───── SUPPLIED MATERIAL ─────

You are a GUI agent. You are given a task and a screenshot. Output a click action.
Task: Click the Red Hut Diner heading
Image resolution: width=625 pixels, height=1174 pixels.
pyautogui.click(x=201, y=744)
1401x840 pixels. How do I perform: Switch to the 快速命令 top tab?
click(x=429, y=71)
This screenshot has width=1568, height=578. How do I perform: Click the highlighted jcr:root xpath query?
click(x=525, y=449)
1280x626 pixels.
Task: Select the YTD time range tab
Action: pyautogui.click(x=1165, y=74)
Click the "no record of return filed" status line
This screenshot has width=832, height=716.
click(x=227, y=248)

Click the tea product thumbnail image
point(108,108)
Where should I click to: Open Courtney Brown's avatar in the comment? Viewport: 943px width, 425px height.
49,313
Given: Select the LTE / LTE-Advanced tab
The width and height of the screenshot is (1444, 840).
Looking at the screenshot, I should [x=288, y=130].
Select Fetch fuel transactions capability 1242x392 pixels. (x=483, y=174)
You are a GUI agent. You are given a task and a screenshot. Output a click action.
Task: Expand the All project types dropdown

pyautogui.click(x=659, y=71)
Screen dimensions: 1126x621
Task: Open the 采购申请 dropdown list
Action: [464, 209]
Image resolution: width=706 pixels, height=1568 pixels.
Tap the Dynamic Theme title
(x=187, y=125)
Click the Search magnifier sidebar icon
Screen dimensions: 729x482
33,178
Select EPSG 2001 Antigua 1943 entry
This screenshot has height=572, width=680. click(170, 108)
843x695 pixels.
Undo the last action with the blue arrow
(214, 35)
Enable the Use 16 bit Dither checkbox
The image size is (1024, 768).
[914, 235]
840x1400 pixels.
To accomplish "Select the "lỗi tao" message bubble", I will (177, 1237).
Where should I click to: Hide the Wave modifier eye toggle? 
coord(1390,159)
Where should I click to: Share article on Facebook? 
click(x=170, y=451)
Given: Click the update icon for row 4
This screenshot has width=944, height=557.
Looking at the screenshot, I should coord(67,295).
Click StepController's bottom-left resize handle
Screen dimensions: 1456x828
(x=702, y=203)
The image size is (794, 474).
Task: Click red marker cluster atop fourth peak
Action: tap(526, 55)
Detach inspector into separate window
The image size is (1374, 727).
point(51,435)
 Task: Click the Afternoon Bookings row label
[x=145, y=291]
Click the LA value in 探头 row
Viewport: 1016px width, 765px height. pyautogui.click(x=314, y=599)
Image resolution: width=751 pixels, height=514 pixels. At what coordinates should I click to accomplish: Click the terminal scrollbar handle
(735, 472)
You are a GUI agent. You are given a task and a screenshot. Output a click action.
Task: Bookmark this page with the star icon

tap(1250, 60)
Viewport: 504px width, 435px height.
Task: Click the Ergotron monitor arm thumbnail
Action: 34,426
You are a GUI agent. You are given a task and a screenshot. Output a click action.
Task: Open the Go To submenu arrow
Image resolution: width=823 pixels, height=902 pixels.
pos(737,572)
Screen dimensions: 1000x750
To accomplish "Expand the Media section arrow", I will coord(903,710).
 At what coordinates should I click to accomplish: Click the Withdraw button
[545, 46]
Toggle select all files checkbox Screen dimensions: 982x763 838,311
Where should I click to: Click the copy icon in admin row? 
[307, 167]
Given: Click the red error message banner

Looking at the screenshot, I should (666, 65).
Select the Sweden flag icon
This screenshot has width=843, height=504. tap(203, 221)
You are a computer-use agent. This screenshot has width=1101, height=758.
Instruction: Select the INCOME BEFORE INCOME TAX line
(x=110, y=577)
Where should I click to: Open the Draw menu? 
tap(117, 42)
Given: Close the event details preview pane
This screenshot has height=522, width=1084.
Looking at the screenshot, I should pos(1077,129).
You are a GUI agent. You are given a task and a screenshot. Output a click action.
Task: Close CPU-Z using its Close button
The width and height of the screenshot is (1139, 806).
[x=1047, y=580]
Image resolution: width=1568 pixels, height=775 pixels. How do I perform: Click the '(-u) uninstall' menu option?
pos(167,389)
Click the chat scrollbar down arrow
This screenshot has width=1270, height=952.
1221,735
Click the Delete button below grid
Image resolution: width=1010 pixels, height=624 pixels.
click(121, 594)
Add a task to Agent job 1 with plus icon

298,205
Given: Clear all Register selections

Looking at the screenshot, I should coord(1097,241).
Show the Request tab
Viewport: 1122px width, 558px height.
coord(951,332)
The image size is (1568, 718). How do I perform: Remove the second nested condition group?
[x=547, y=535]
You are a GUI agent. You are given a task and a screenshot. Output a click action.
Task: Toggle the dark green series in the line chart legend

─────

TASK BRIEF:
Copy every one of the entries above, reproducing each line without any change.

TASK SOLUTION:
You are a GUI agent. You are given a task and a screenshot. Output a click action.
Task: Click the Red Hut Diner heading
Image resolution: width=625 pixels, height=1174 pixels.
pyautogui.click(x=201, y=744)
1401x840 pixels. How do I perform: Switch to the 快速命令 top tab?
click(x=429, y=71)
This screenshot has width=1568, height=578. How do I perform: Click the highlighted jcr:root xpath query?
click(x=525, y=449)
1280x626 pixels.
Task: Select the YTD time range tab
Action: pyautogui.click(x=1165, y=74)
Click the "no record of return filed" status line
This screenshot has width=832, height=716.
click(x=227, y=248)

Click the tea product thumbnail image
point(108,108)
Where should I click to: Open Courtney Brown's avatar in the comment? Viewport: 943px width, 425px height.
49,313
Given: Select the LTE / LTE-Advanced tab
The width and height of the screenshot is (1444, 840).
Looking at the screenshot, I should [x=288, y=130].
Select Fetch fuel transactions capability 1242x392 pixels. (x=483, y=174)
You are a GUI agent. You are given a task and a screenshot. Output a click action.
Task: Expand the All project types dropdown

pyautogui.click(x=659, y=71)
Screen dimensions: 1126x621
Task: Open the 采购申请 dropdown list
Action: [464, 209]
Image resolution: width=706 pixels, height=1568 pixels.
Tap the Dynamic Theme title
(x=187, y=125)
Click the Search magnifier sidebar icon
Screen dimensions: 729x482
33,178
Select EPSG 2001 Antigua 1943 entry
This screenshot has height=572, width=680. click(170, 108)
843x695 pixels.
Undo the last action with the blue arrow
(214, 35)
Enable the Use 16 bit Dither checkbox
The image size is (1024, 768).
[914, 235]
840x1400 pixels.
To accomplish "Select the "lỗi tao" message bubble", I will (177, 1237).
Where should I click to: Hide the Wave modifier eye toggle? 
coord(1390,159)
Where should I click to: Share article on Facebook? 
click(x=170, y=451)
Given: Click the update icon for row 4
This screenshot has width=944, height=557.
Looking at the screenshot, I should coord(67,295).
Click StepController's bottom-left resize handle
Screen dimensions: 1456x828
(x=702, y=203)
The image size is (794, 474).
Task: Click red marker cluster atop fourth peak
Action: tap(526, 55)
Detach inspector into separate window
The image size is (1374, 727).
point(51,435)
 Task: Click the Afternoon Bookings row label
[x=145, y=291]
Click the LA value in 探头 row
Viewport: 1016px width, 765px height. pyautogui.click(x=314, y=599)
Image resolution: width=751 pixels, height=514 pixels. At what coordinates should I click to accomplish: Click the terminal scrollbar handle
(735, 472)
You are a GUI agent. You are given a task and a screenshot. Output a click action.
Task: Bookmark this page with the star icon

tap(1250, 60)
Viewport: 504px width, 435px height.
Task: Click the Ergotron monitor arm thumbnail
Action: 34,426
You are a GUI agent. You are given a task and a screenshot. Output a click action.
Task: Open the Go To submenu arrow
Image resolution: width=823 pixels, height=902 pixels.
pos(737,572)
Screen dimensions: 1000x750
To accomplish "Expand the Media section arrow", I will coord(903,710).
 At what coordinates should I click to accomplish: Click the Withdraw button
[545, 46]
Toggle select all files checkbox Screen dimensions: 982x763 838,311
Where should I click to: Click the copy icon in admin row? 
[307, 167]
Given: Click the red error message banner

Looking at the screenshot, I should (666, 65).
Select the Sweden flag icon
This screenshot has width=843, height=504. tap(203, 221)
You are a computer-use agent. This screenshot has width=1101, height=758.
Instruction: Select the INCOME BEFORE INCOME TAX line
(x=110, y=577)
Where should I click to: Open the Draw menu? 
tap(117, 42)
Given: Close the event details preview pane
This screenshot has height=522, width=1084.
Looking at the screenshot, I should pos(1077,129).
You are a GUI agent. You are given a task and a screenshot. Output a click action.
Task: Close CPU-Z using its Close button
The width and height of the screenshot is (1139, 806).
[x=1047, y=580]
Image resolution: width=1568 pixels, height=775 pixels. How do I perform: Click the '(-u) uninstall' menu option?
pos(167,389)
Click the chat scrollbar down arrow
This screenshot has width=1270, height=952.
1221,735
Click the Delete button below grid
Image resolution: width=1010 pixels, height=624 pixels.
click(121, 594)
Add a task to Agent job 1 with plus icon

298,205
Given: Clear all Register selections

Looking at the screenshot, I should coord(1097,241).
Show the Request tab
Viewport: 1122px width, 558px height.
coord(951,332)
The image size is (1568, 718). How do I perform: Remove the second nested condition group?
[x=547, y=535]
You are a GUI agent. You are given a task and a screenshot. Output a click action.
Task: Toggle the dark green series in the line chart legend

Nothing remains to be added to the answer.